Banks don’t usually slag each other off in public. They may make thinly veiled references to a competitor, but naming and shaming no way! Yet one of the major causes of the banking crisis which affected banks willingness to lend, was the fact that the interbank lending market froze up because the banks didn’t trust each other. Banks were afraid that their competitors had not made adequate provision for their bad debts and that they didn’t really have the capital they claimed.
Rohith Chandra-Rajan, a bank analyst at BarCap routinely comments on banking issues, but the timing of his note about Santander to coincide with the Santander results throws a spotlight on Santander while RBS, who have been marched up the hill and down again with the branch sale failure by Santander, have decided to keep quiet. They didn’t dispute that the failure to consummate the branch sale was said to be down to IT issues.
There were rumors that Santander’s IT system could not cope and that RBS was going to licence Santander it’s own system. Any criticism of the Santander IT system within Santander would be brave indeed because the software was developed by engineers working for Ana Botin’s IT company, before she started her meteoric rise through the ranks of her father’s bank. Today, of course, she is running Santander UK.
What Barclays have said is that Santander have been guilty of double counting.
This isn’t the first time that doubts about Santander counting ability have been held, but in the past the accounts have been too opaque and no one has dared question Botin senior about them. Barclays says that, in it’s reports to Bank of Spain, Santander is reporting 10% Tier 1 capital by counting capital it holds in subsidiary operations like the UK. Whilst that is not against the rules in Spain, regulators in the UK would take a dim view if Santander UK capital was used in a bailout for Spain. On it’s own Barclays say that the spanish operation only has 2% Tier 1 capital.
It’s hardly surprising that Santander dispute the Barclays analysis, but today Santander has reported a collapse in the profitability of not just it’s spanish business, where Q3 net income fell 94% to €100 million from the Q2 level, but in the UK net income is down 27% cumulatively this FY, down 14.4% in Brazil, and down 22.3% in Chile on the same basis. Botin managed to sell 24.9% of the Mexican business in an IPO last month for €3.2 billion, a feat he was unable to replicate in the UK.

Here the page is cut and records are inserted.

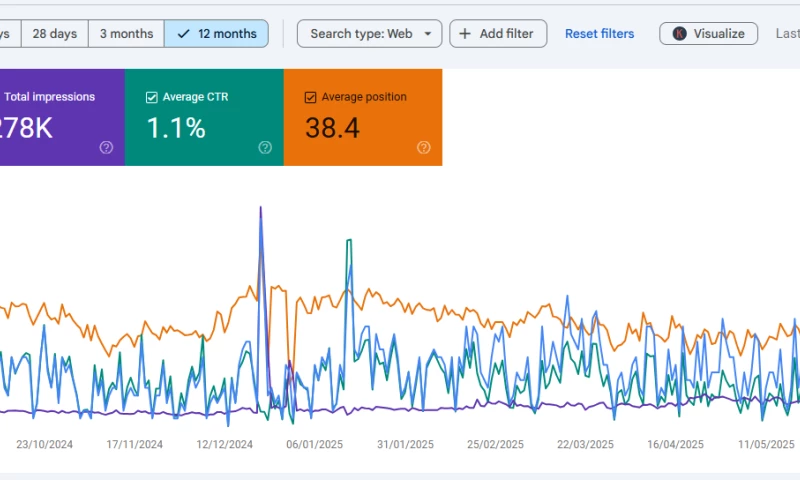This screenshot has width=800, height=480.
Task: Click the 06/01/2025 date axis label
Action: click(315, 444)
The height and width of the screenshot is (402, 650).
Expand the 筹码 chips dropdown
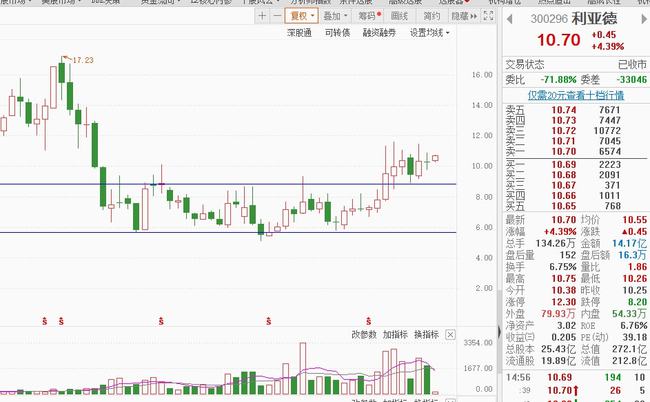pos(368,16)
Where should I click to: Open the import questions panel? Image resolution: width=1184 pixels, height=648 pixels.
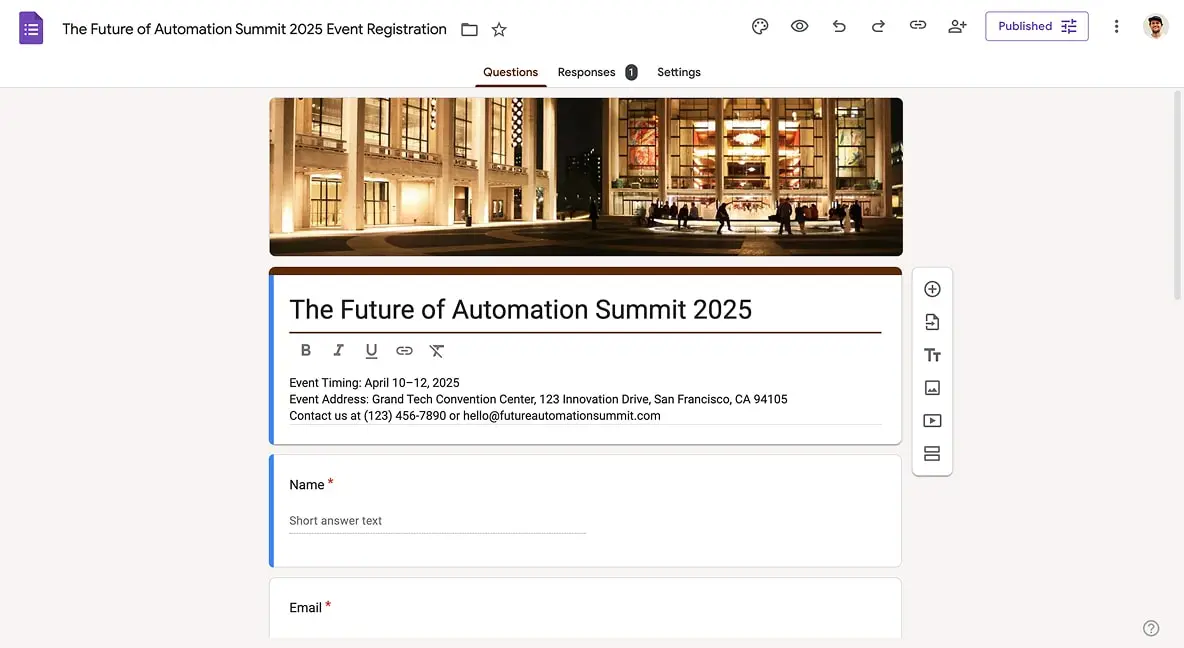coord(931,321)
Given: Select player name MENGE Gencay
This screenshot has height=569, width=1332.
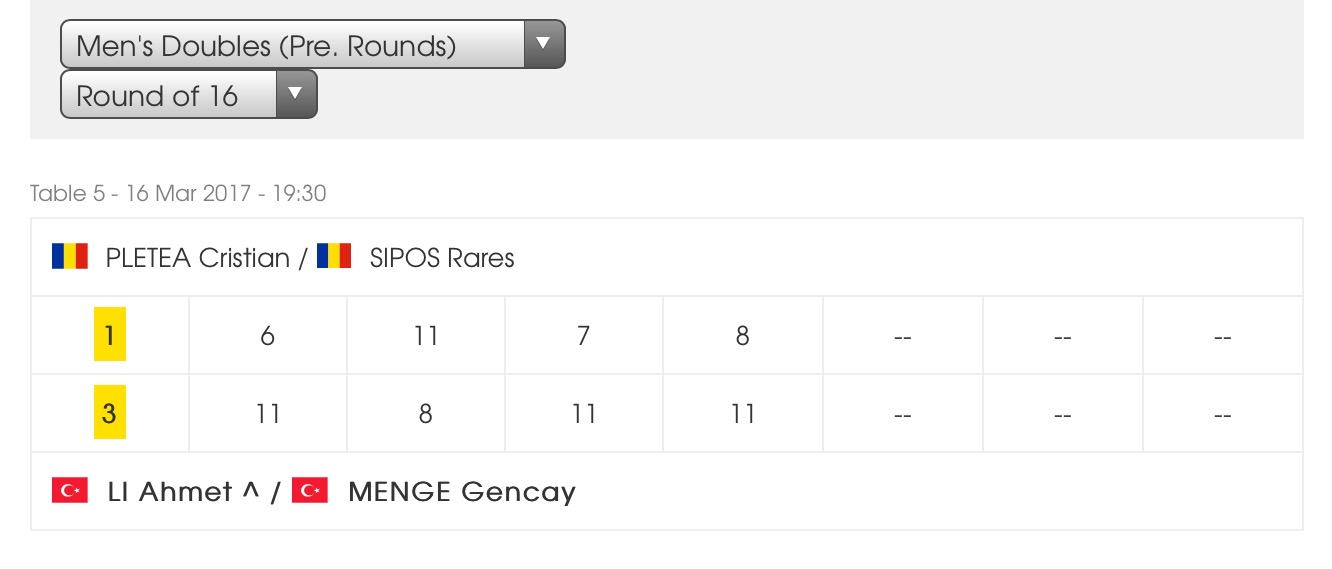Looking at the screenshot, I should (x=462, y=492).
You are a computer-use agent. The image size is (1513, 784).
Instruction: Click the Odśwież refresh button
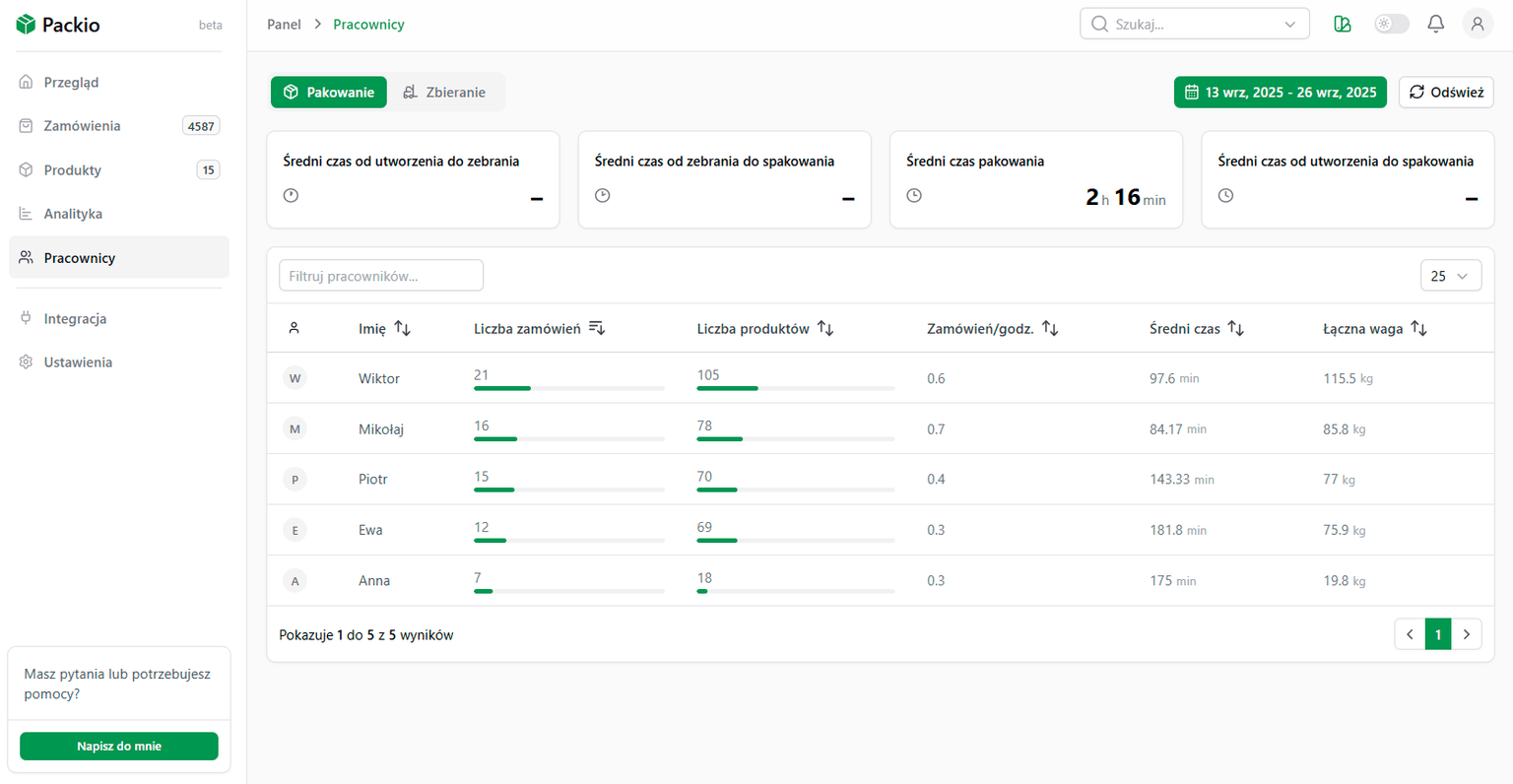[x=1445, y=92]
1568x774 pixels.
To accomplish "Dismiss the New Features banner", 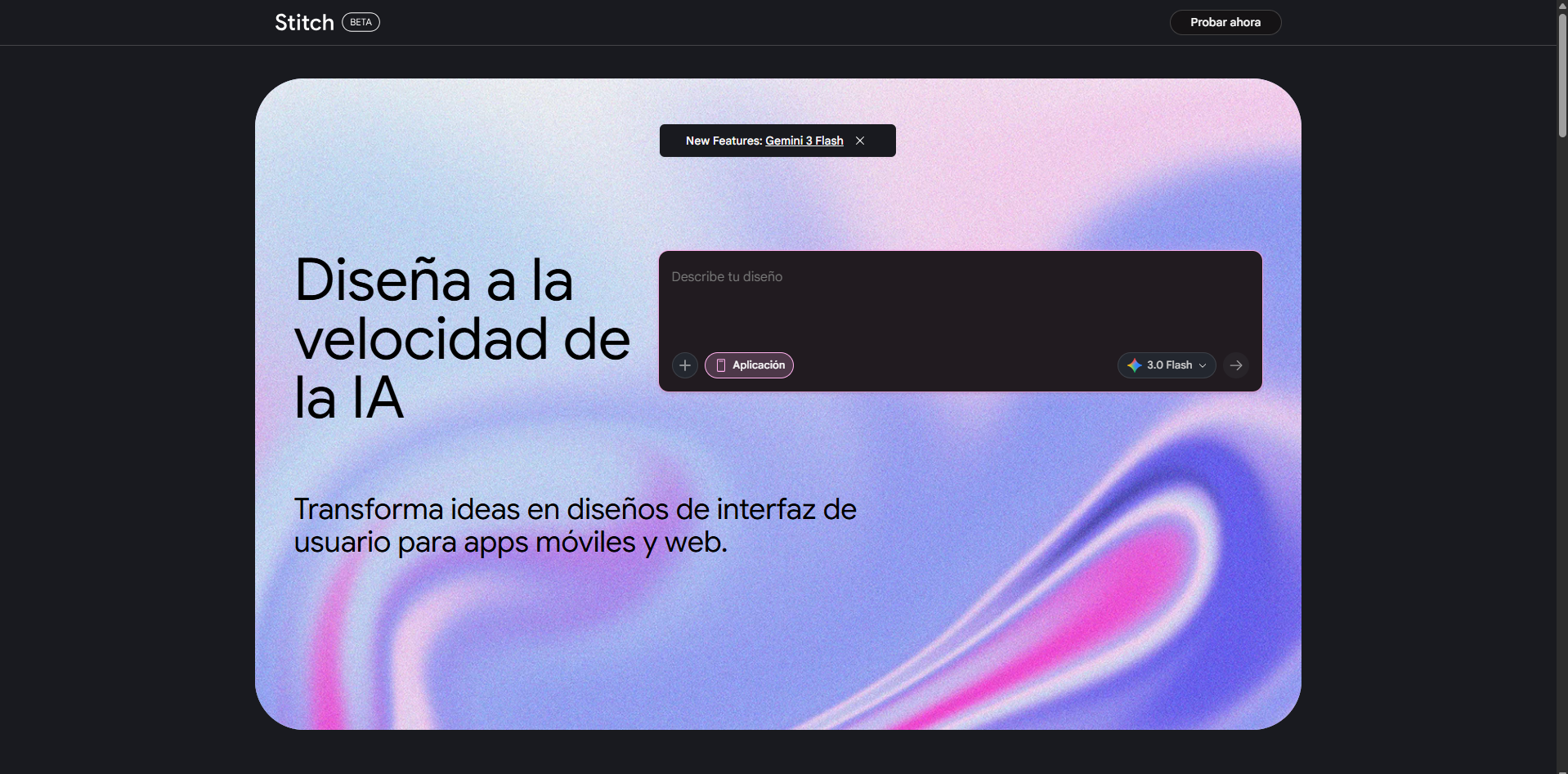I will point(860,141).
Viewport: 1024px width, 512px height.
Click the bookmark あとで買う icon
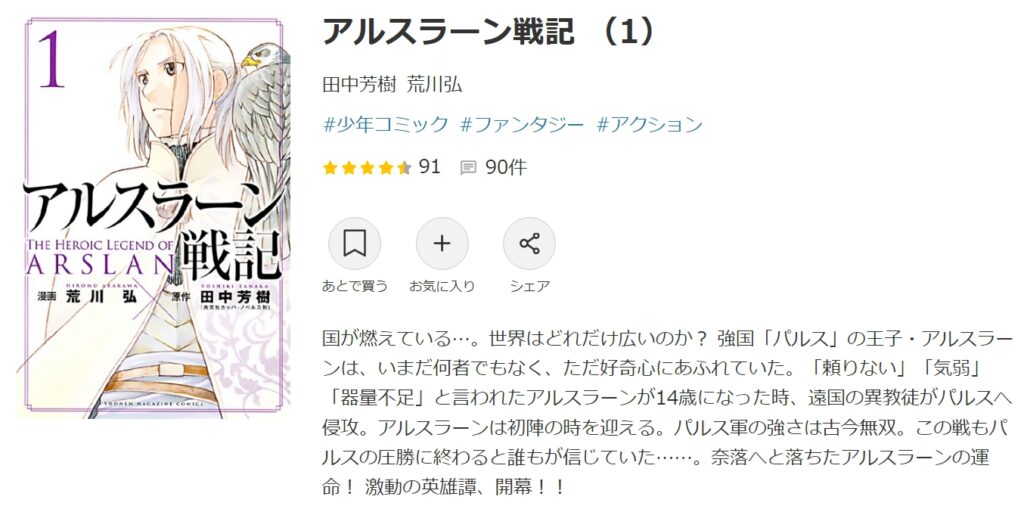[355, 244]
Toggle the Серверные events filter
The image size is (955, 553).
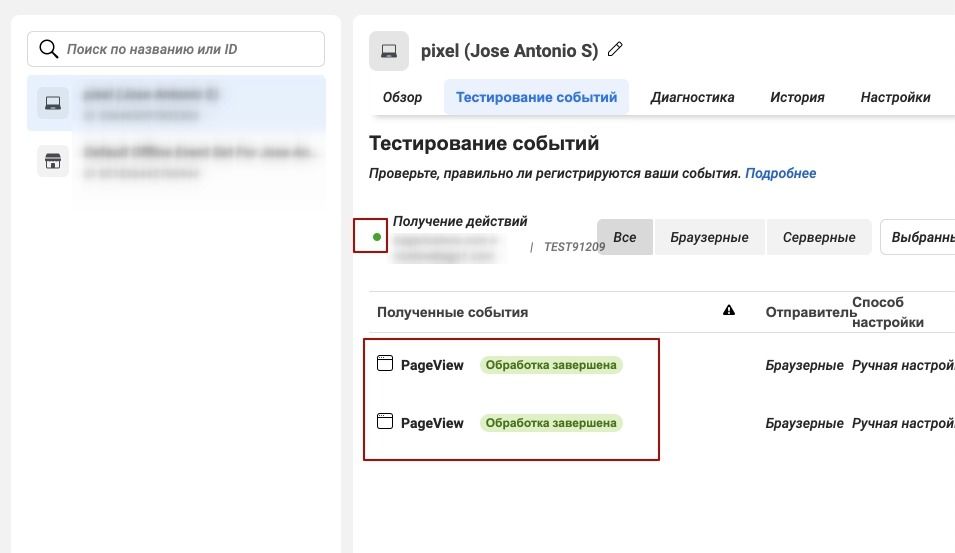pyautogui.click(x=819, y=237)
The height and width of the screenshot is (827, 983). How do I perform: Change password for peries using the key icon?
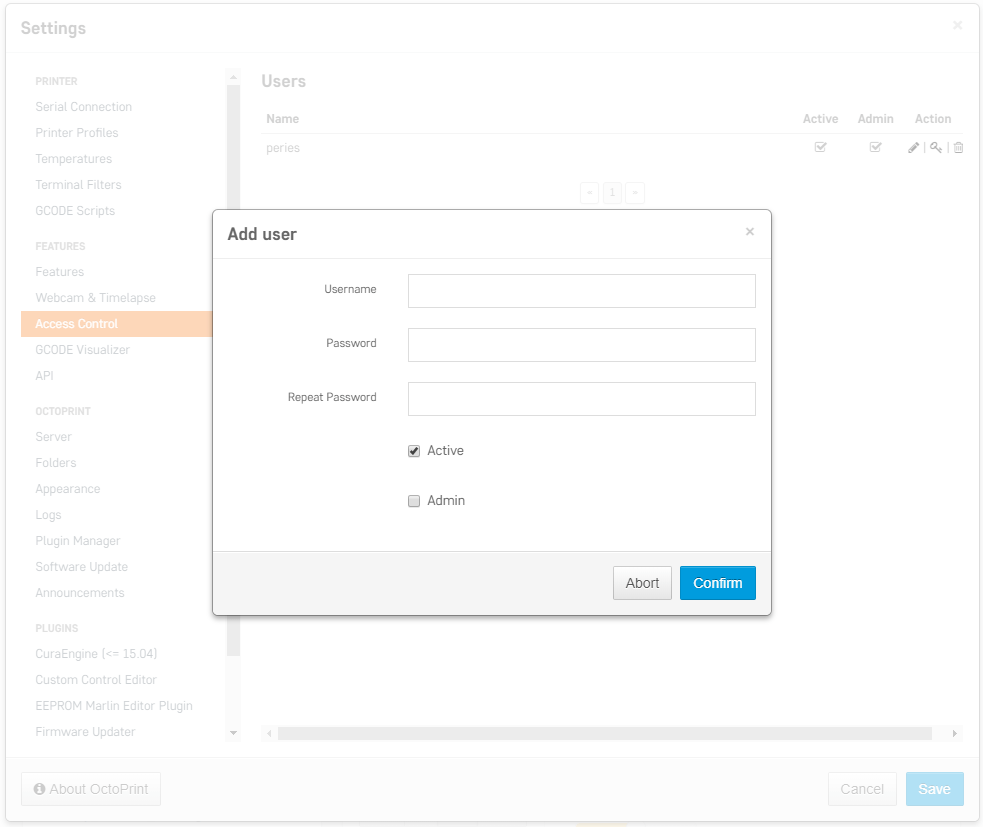tap(936, 147)
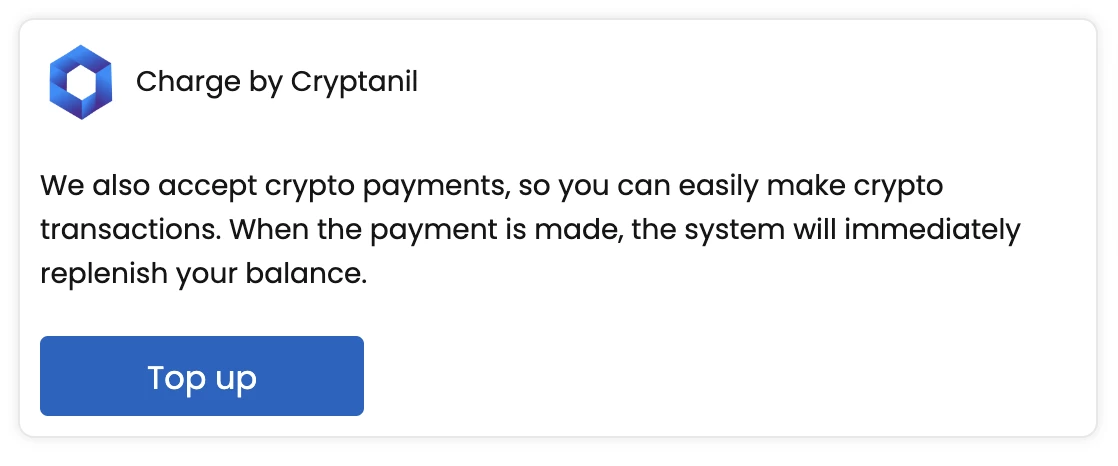The width and height of the screenshot is (1118, 466).
Task: Tap the 'Top up' label text
Action: tap(202, 378)

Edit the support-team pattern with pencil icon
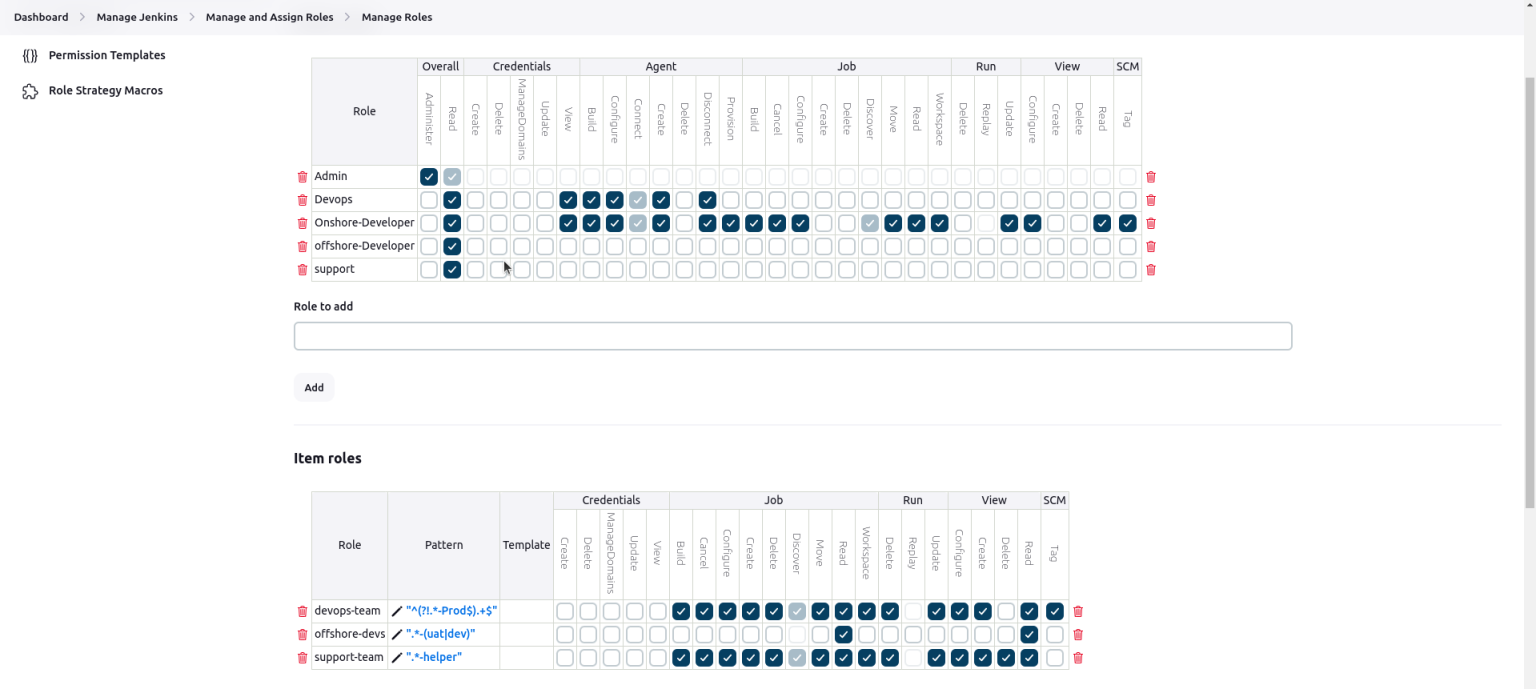[x=398, y=657]
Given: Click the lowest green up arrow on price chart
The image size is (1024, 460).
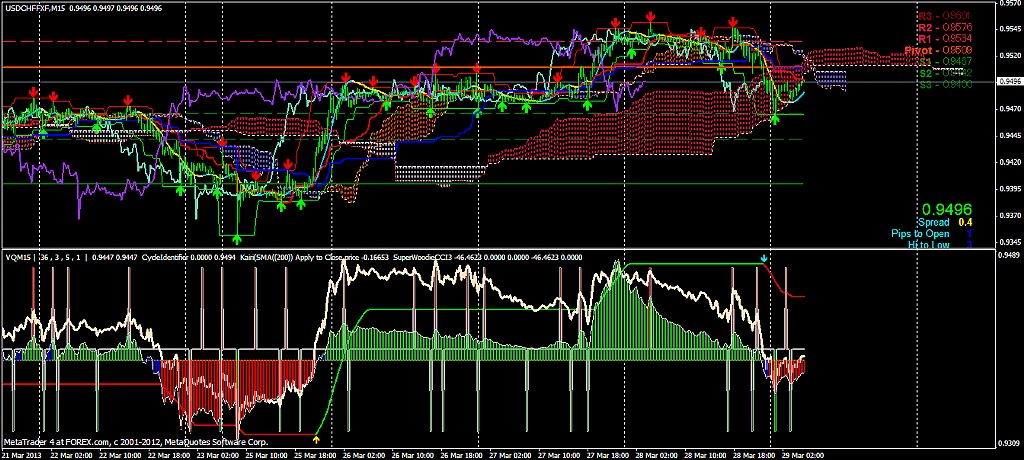Looking at the screenshot, I should 237,239.
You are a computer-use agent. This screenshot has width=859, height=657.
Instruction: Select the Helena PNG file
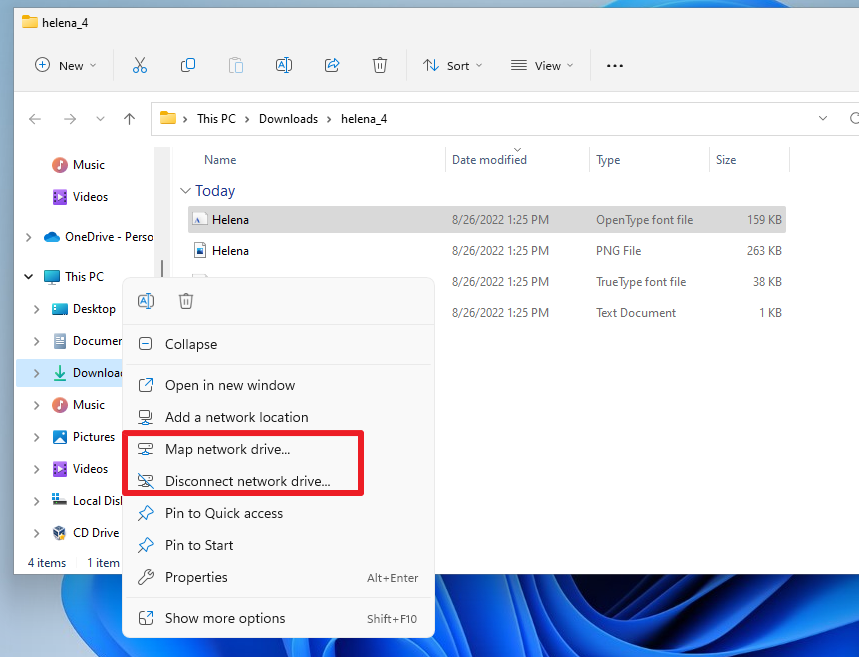click(x=229, y=250)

The Mexican cash goes nowhere near repairing the €18 billion capital shortfall. Meanwhile because the bank has run out of money it can’t lend anything or buy anything significant. It has big payroll and overhead costs yet cannot drive new income because it’s staff are twiddling their thumbs, unable to be active in developing new business. This was Europe’s largest bank for a while and still is Spain’s largest. Getting a grip on it will be painful but essential.